La chronique d’aujourd’hui ne portera pas sur une, mais deux écrivaines, parce que je suis généreuse et que j’aime vous présenter femmes talentueuses. En effet, ce matin, j’ai choisi de vous présenter deux visages de l’empowerment et du féminisme noir, qui ont bousculé les mondes et mouvements littéraires et féministes par leur réflexions et leurs écrits engagés : aujourd’hui nous parlons de Djamila Ribeiro et Joice Berth.
Peut-être ne connaissez-vous pas ces noms ; je vais vous raconter leur histoire.
Commençons par la première. Djamila Ribeiro naît à Santos, au Brésil, en 1980, d’un père docker et d’une mère employée de maison chez une famille blanche. Seule enfant noire de son école dans son enfance, elle découvre le féminisme et ses textes fondateurs en travaillant à la bibliothèque de la Maison de la culture de la femme noire. Déjà militante, elle intègre l’université de fédérale de São Paulo pour y étudier la philosophie.

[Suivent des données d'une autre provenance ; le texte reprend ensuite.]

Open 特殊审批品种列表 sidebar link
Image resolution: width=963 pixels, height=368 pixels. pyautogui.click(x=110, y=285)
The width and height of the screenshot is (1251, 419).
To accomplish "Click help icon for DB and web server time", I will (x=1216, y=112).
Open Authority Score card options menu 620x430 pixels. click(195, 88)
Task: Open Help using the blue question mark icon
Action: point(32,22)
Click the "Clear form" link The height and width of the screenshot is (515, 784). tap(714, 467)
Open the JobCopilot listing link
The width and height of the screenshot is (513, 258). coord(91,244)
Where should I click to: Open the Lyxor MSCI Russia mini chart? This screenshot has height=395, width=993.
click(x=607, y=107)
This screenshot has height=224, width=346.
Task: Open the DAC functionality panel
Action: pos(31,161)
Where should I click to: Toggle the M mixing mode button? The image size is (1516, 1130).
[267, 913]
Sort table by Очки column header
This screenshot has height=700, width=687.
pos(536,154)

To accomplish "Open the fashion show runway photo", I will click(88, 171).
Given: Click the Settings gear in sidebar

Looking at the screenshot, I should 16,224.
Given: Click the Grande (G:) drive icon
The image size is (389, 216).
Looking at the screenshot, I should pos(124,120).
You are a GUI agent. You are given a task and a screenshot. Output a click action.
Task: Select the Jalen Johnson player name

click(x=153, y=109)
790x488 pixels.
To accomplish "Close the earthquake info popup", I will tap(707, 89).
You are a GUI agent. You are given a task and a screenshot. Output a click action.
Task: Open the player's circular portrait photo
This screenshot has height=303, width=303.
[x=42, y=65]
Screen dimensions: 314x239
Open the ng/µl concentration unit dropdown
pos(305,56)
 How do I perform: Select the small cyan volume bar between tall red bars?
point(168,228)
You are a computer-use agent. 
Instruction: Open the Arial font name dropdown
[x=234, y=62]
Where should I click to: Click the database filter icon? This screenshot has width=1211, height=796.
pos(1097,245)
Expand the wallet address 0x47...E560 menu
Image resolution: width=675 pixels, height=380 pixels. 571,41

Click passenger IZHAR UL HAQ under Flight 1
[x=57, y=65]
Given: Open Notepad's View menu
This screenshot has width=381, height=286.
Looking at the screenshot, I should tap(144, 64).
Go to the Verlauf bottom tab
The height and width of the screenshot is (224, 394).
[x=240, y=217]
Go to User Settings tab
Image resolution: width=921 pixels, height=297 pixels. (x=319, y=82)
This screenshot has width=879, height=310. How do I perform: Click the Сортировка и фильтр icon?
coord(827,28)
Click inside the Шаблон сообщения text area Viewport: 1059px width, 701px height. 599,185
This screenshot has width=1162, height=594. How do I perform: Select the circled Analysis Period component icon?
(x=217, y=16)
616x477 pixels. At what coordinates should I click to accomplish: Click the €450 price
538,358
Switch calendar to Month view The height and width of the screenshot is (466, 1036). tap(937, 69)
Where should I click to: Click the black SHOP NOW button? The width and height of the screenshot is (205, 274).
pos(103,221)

Elle est aujourd’hui philosophe et chercheuse en philosophie politique, après avoir soutenue une thèse portant sur les féministes Simone De Beauvoir et Judith Butler, en faisant des liens avec la condition féminine noire. A l’université, elle crée d’ailleurs un centre d’études sur le genre et la race. Son activisme sur internet n’a pas manqué de faire connaître son nom, et elle est notamment chroniqueuse en ligne pour le magazine brésilien CartaCapital.
En 2016, elle est nommée Secrétaire adjointe aux droits humains à São Paulo, et donne des conférences au siège de l’ONU. C’est elle qui écrit également l’avant-propos du livre Femmes, race et classe de la philosophe et féministe Angela Davis, dans une édition alors inédite au Brésil. Activiste de poids et écrivaine de talent, elle publie deux livres portant sur le féminisme noir en mai 2019 : Chroniques sur le féminisme noir et La Place de la parole noire. Le premier réunit des articles dans lesquels Djamila propose des discussions sur les origines du féminisme noir et sur le racisme, mais également sur des cas concrets concernant des célébrités, l’impact des réseaux sociaux ou même des situations du quotidien. Elle aborde des concepts et des sujets tels que l’intersectionnalité, l’autonomisation des femmes et l’intolérance religieuse, et ajoute même un essai autobiographique qui lui permet de parler de la mise sous silence de la culture noire à travers des événements de son enfance.
Le deuxième livre questionne le droit à la parole dans une société normée par la masculinité, hétérosexualité et la blanchité. Cette “place de la parole” mis en avant par l’autrice déstabilise cette norme et propose une multiplicité des voix dans une société régie par une voix unique.
Djamila Ribeiro est aujourd’hui une figure emblématique du féminisme noir : grâce à elle, notamment, et parce qu’elle est invitée dans les plus grandes universités du monde, la place de la parole noire est désormais au programme.
Parlons maintenant de Joice Berth : architecte et urbaniste de formation (mais elle a aussi suivi des études de psychanalyse), elle décide d’écrire, sur son blog et pour des journaux comme CartaCapital, des articles abordant les questions raciales, de genre et de “droit à la ville”. Je vous citerai des chroniques telles que “Les chemins de l’équité dans la planification urbaine” ou “Où sont les architectes féminines noires?”. De nombreuses entreprises et universités brésiliennes la réclament en conférence, et en 2018, elle est invité à l’université d’Oxford dans le cadre du Forum sur le droit à la ville. Elle est aujourd'hui une théoricienne renommée de l’empowerment et de l’autonomisation rattachée au féminisme noir. Elle mène des conférences dans tout le Brésil, termine même une maîtrise en géographie humaine à l’université de São Paulo. Plutôt pas mal pour une seule personne.
Mais vous vous doutez bien que si je vous parle de ces deux spécialistes, ce n’est pas par hasard ! Et bien vous êtes des petits malins : effectivement, en 2015, Joice Berth rencontre Djamila Ribeiro, à travers leur engagement commun pour le féminisme noire. Djamila propose alors à Joice d’écrire un livre pour une collection qu’elle coordonne. C’est ainsi que naît Empowerment et féminisme noir. L’objectif de Joice : résumer de façon simple et didactique ses recherches sur l’empowerment, c’est à dire la “capacité d’agir”. A présent, c'est chose faite, et grâce à elles, le monde avance.
En tout cas, Djamila et Joice, à travers leur histoire, nous prouvent que les écrivaines n’ont pas écrit leur dernier mot.